TASK DETAILS »
Repeat exactly the lines of the listing below, please, starting with the first and ending with the line containing "The width and height of the screenshot is (427, 369)."; leave out the rest.

== DATA RECORDS

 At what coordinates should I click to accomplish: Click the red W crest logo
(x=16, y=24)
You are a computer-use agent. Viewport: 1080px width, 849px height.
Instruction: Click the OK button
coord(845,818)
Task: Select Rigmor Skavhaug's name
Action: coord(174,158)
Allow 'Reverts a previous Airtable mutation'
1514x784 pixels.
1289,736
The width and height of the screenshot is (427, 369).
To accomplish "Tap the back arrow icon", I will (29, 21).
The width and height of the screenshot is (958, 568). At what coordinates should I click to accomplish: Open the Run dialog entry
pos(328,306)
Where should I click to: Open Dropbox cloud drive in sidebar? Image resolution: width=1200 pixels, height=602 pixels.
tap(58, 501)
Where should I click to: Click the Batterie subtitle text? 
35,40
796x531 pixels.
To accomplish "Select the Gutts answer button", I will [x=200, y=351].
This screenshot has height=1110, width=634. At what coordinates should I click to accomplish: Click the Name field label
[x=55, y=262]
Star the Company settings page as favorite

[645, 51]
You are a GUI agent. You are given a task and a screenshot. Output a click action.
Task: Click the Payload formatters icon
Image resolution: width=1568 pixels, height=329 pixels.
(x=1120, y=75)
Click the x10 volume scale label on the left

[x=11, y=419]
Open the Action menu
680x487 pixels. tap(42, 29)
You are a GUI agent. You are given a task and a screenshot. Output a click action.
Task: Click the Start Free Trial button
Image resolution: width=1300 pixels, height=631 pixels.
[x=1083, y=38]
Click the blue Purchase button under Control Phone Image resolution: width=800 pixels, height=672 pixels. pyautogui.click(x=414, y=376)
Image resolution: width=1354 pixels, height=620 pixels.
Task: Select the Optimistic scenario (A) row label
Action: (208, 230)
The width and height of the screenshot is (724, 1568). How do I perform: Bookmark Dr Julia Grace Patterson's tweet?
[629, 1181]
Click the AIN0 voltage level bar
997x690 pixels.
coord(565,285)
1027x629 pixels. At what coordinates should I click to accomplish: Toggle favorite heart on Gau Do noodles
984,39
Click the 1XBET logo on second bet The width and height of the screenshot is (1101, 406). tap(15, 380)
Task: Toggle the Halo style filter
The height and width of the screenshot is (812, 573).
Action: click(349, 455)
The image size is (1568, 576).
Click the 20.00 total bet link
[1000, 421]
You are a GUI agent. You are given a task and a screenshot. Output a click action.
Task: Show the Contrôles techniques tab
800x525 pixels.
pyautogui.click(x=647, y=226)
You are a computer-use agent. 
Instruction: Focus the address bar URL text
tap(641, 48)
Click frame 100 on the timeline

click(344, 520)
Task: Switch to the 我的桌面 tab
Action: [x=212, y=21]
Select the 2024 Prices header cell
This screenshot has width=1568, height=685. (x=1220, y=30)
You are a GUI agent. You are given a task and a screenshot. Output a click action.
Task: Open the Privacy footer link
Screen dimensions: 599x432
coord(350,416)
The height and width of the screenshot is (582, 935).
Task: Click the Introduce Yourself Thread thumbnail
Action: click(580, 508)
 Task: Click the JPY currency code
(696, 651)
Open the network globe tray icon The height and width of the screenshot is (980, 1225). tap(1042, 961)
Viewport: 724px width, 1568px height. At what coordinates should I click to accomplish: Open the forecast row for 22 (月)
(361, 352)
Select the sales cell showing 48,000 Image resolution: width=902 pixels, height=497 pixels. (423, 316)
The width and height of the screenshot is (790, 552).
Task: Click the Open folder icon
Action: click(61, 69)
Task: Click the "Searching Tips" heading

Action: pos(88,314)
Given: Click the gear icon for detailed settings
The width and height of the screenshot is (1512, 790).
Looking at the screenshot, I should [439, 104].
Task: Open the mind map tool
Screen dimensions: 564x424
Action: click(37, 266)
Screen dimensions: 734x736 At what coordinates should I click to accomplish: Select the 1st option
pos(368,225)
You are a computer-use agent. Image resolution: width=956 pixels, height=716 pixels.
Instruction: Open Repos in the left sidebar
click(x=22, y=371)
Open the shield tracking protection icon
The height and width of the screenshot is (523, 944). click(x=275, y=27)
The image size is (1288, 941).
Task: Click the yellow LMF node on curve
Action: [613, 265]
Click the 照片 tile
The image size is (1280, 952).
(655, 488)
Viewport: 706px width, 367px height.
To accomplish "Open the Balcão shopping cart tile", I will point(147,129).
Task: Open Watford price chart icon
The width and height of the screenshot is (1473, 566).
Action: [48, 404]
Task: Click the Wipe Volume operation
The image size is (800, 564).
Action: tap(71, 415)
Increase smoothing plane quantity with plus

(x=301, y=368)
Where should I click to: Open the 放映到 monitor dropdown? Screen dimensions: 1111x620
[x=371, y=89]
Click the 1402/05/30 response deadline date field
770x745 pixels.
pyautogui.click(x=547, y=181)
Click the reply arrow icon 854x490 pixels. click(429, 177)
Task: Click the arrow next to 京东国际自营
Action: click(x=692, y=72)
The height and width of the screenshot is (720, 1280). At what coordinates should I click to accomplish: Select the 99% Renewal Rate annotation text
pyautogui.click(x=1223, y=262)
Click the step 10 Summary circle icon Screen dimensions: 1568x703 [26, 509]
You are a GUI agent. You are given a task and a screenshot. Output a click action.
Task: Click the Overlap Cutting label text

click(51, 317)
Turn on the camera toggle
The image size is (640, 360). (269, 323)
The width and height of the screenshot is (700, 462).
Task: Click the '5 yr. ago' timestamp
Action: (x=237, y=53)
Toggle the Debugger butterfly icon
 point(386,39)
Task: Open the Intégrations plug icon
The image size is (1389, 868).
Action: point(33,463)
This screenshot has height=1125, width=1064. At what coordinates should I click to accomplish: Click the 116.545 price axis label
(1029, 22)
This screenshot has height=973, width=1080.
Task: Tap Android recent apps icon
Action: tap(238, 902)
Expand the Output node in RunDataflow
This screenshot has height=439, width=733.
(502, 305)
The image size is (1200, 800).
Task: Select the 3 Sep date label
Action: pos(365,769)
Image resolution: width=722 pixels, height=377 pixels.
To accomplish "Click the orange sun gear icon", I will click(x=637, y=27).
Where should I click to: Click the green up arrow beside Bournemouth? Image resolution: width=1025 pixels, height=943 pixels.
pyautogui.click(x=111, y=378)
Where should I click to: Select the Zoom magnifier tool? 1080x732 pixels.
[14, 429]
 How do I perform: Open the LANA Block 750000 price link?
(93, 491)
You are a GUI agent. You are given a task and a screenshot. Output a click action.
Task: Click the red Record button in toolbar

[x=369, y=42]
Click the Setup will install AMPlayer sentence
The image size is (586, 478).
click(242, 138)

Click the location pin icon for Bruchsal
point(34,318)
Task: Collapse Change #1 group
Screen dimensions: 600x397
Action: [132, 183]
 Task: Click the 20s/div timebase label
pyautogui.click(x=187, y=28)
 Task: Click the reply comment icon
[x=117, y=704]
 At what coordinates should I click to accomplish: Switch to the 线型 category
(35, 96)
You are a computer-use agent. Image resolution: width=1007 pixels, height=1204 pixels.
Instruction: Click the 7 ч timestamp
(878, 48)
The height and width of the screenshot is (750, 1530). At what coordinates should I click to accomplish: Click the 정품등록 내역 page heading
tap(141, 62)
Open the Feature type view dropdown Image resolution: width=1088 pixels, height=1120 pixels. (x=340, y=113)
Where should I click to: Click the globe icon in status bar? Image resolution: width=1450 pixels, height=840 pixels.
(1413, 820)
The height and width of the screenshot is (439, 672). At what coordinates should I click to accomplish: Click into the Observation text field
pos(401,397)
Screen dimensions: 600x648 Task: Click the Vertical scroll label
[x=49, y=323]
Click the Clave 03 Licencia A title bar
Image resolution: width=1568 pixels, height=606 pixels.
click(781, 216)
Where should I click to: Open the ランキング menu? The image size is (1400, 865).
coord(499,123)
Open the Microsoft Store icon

====

ANSWER TO THIS TASK »
 At what coordinates should I click to accomplish: Click the red W crest logo
(x=16, y=24)
You are a computer-use agent. Viewport: 1080px width, 849px height.
Instruction: Click the OK button
coord(845,818)
Task: Select Rigmor Skavhaug's name
Action: coord(174,158)
Allow 'Reverts a previous Airtable mutation'
1514x784 pixels.
1289,736
The width and height of the screenshot is (427, 369).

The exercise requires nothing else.